Were the elections fraudulent?

First of all, we should address that the Iranian so-called elections are an embarrassment to democracy; they are neither free or fair.

At the end of the day they are engineered by the Regime to get a result that is favourable to the Regime and, by May 19, Iran’s Supreme Leader, Ali Khamenei decided that the candidate who would best suit his agenda was Rouhani.
Raisi knew that the sham elections would be fixed, as did every candidate in the race, he’s just upset that it did not work in his favour.

Rouhani, who has executed over 3000 people over the past four years, was not elected by the people of Iran but selected by a Regime that saw him as their best chance to maintain control. The Regime knows that their stranglehold on Iran is getting weaker by the day, and that they will soon be deposed in favour of an actual moderate government, namely the National Council of Resistance of Iran, which serves as a government in exile.
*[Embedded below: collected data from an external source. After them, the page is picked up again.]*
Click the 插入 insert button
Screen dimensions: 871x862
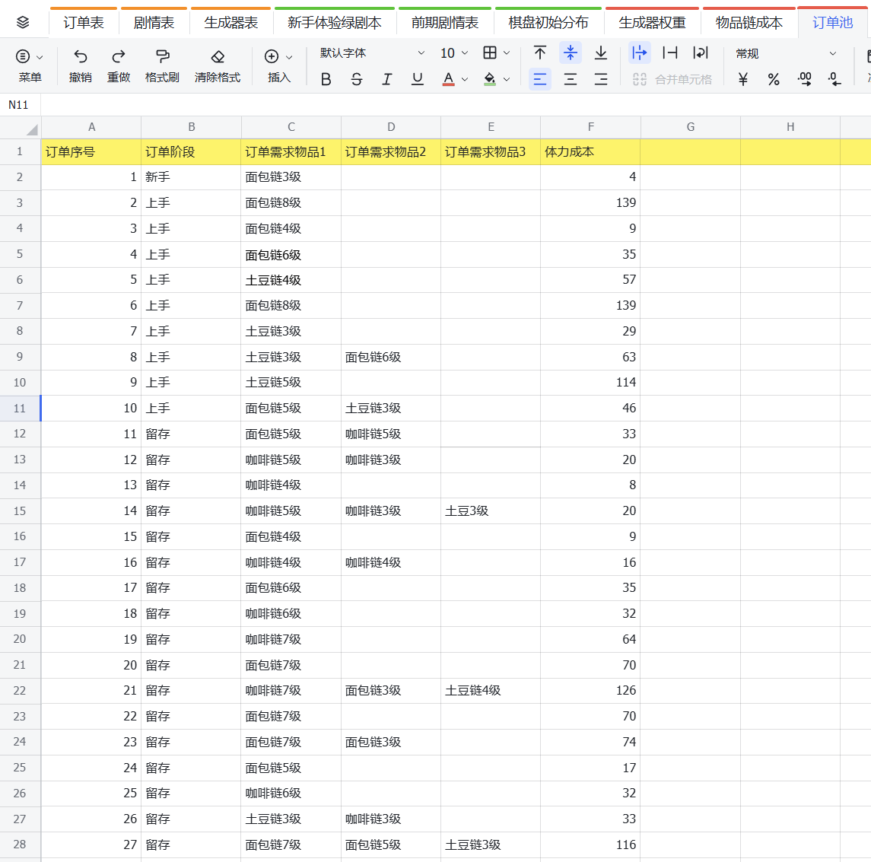(279, 65)
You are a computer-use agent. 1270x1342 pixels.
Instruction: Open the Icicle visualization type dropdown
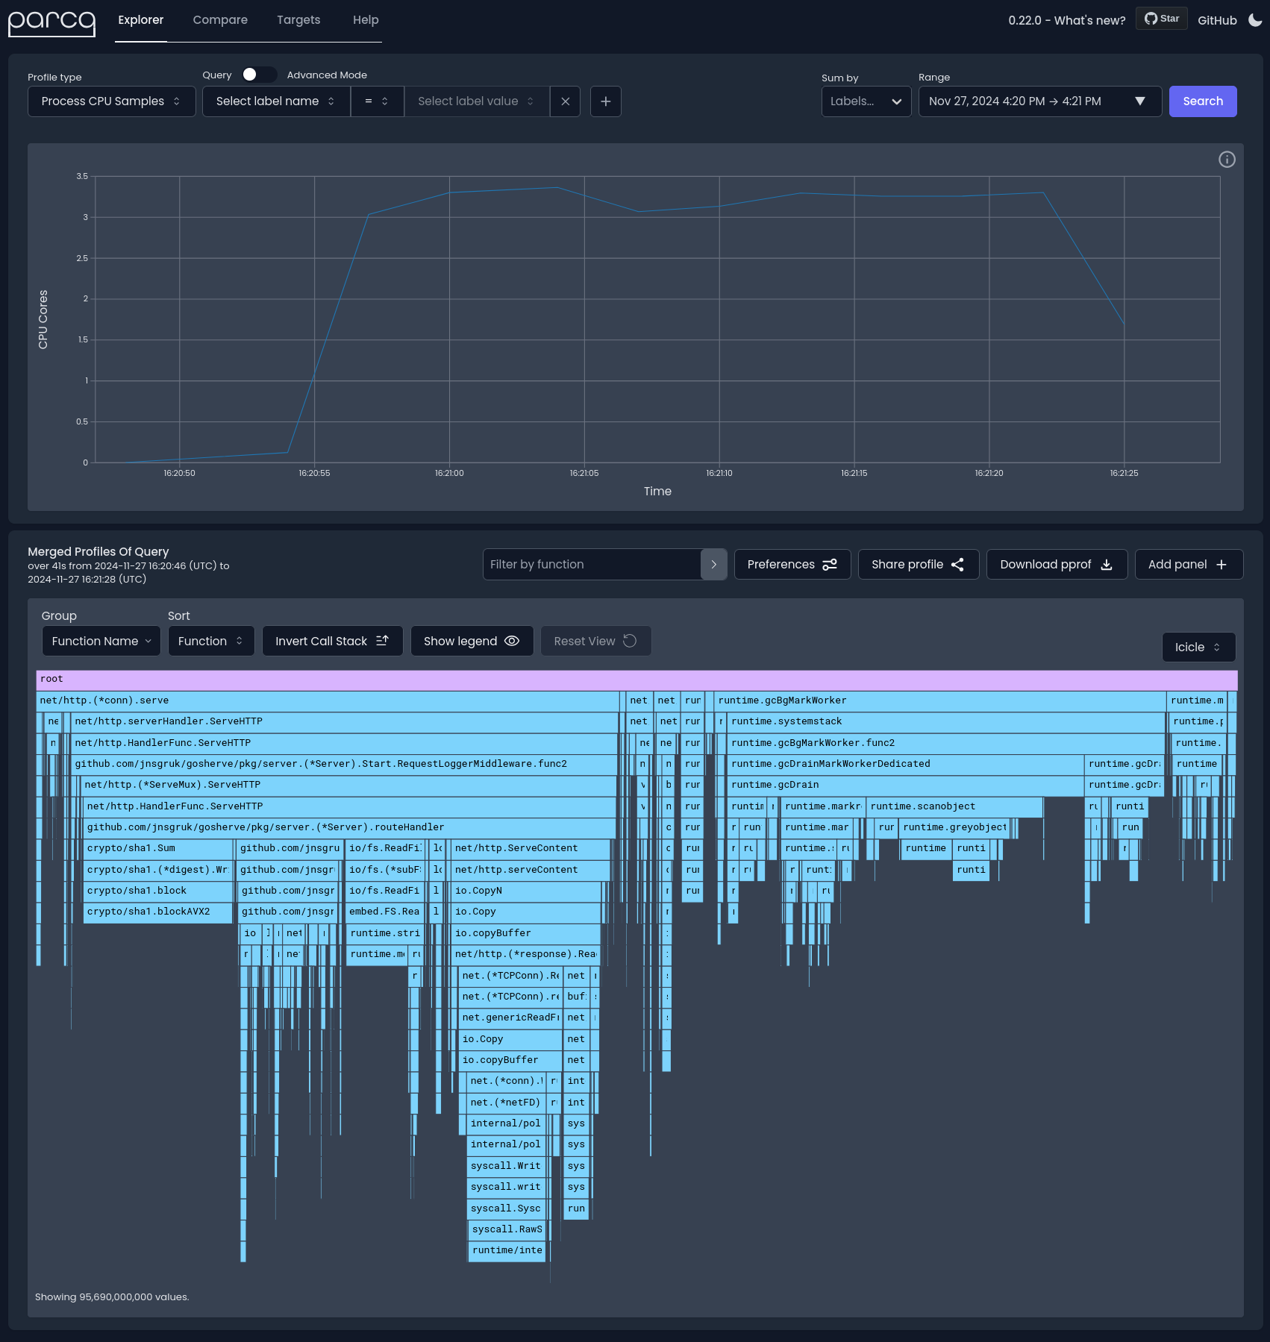[x=1198, y=648]
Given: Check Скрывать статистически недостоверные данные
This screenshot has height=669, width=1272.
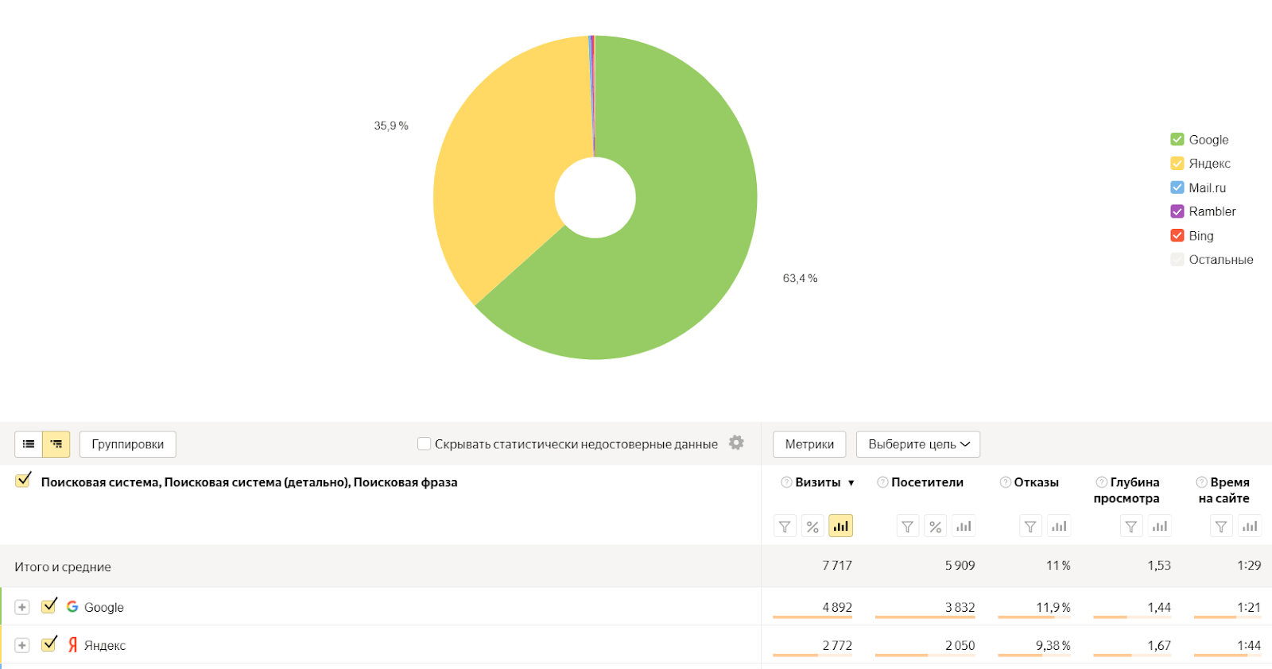Looking at the screenshot, I should click(425, 444).
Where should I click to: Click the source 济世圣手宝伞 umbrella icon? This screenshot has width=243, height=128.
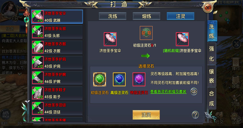coord(110,39)
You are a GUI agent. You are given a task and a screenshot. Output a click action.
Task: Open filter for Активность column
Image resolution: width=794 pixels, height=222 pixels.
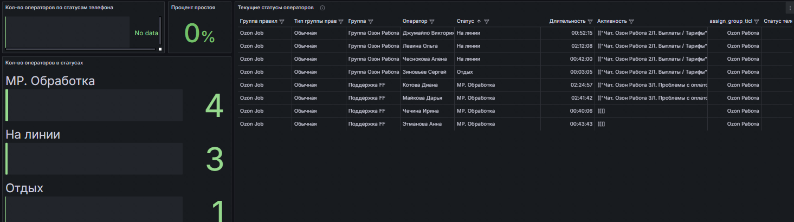[x=631, y=22]
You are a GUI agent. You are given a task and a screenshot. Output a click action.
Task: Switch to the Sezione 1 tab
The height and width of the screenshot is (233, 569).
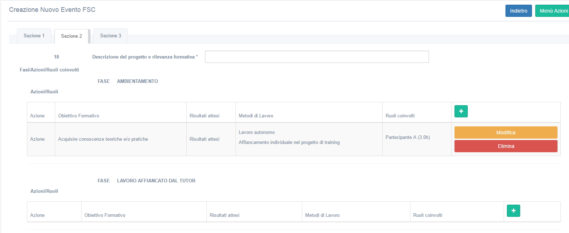click(34, 36)
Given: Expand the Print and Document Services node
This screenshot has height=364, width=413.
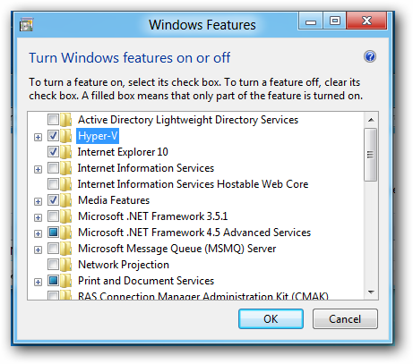Looking at the screenshot, I should 38,282.
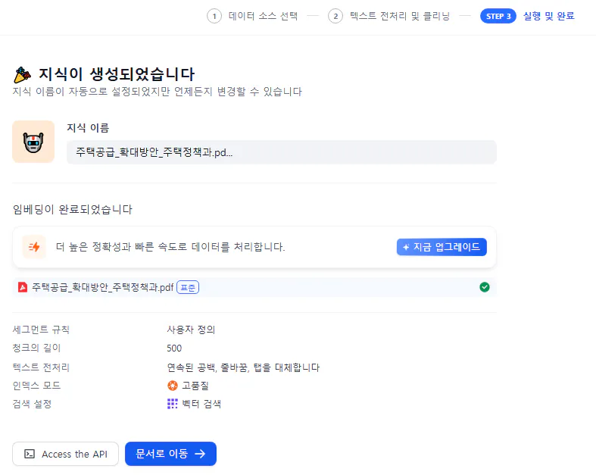
Task: Click the red PDF file icon
Action: [23, 287]
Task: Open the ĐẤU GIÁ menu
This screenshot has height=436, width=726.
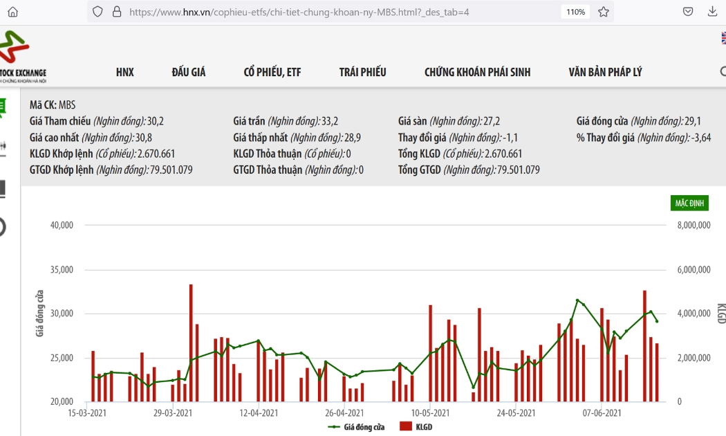Action: tap(189, 72)
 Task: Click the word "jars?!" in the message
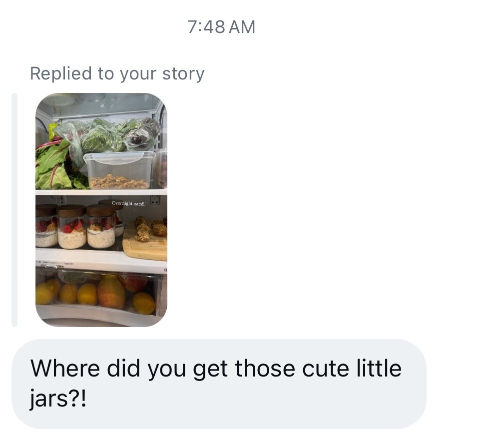click(x=58, y=401)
Their leader, Maryam Rajavi, has a ten-point plan to fix the mullahs’ mistakes and obtain a secular, non-nuclear Iran with full gender equality. She has the support of the Iranian people, many of whom boycotted the election rather than vote for the Regime, and the support of many lawmakers and activists from around the world.

On July 1st, the NCRI will hold a 100,000 strong rally in Paris, with activists, Iranian exiles, and lawmakers, all calling for Regime change.